ご迷惑おかけします
搭乗時刻が迫って来た。
私たちは、そろそろゲートに向かう事に。
手荷物検査と簡単なボディチェックを受け、いよいよオーストラリア行きの飛行機に乗り込む。
まだ良く理解していない翔クンは楽しそうにしていたが、神威と尊命は大合唱で大泣き!
「大丈夫、大丈夫だよ!パパもママもいるんじゃん!?」
励ましたりおもちゃで気をそらそうと懸命に努力を重ねたが、結局ふたりが泣き止む事はなかった。
「いや、スンマセン。お騒がせして…。」
アッケは側のシートの人に謝って回っている。
搭乗員やパイロットからの挨拶があり、シートベルトや救命用具の説明があった。
もう間もなく、離陸を迎える。
嫌がり更に声のトーンを上げる子供たちを無理矢理シートベルトに固定し、その時を待った。

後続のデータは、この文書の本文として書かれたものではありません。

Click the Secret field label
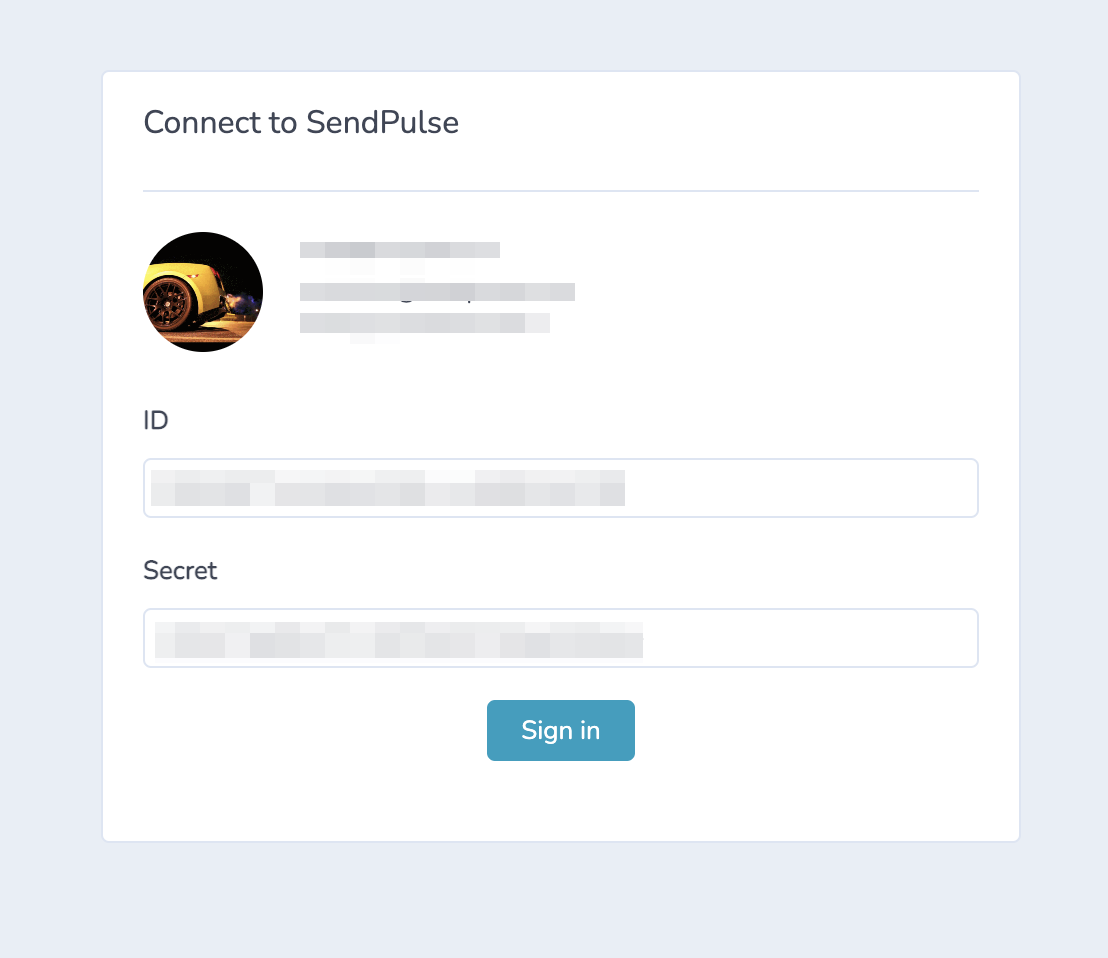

「お前ら、車は大好きじゃねェかよ。飛行機だってなぁ、離陸すんまでは車なんだよ。車!
車輪で走ってんだから!」
アッケは訳の分からない論理で、子供たちを黙らせようとしていた。
それは徒労に終わり、代わりに私が笑ってあげた。
「ッせーな、お前が笑ってどうすんょ?」
彼は苦笑いしている。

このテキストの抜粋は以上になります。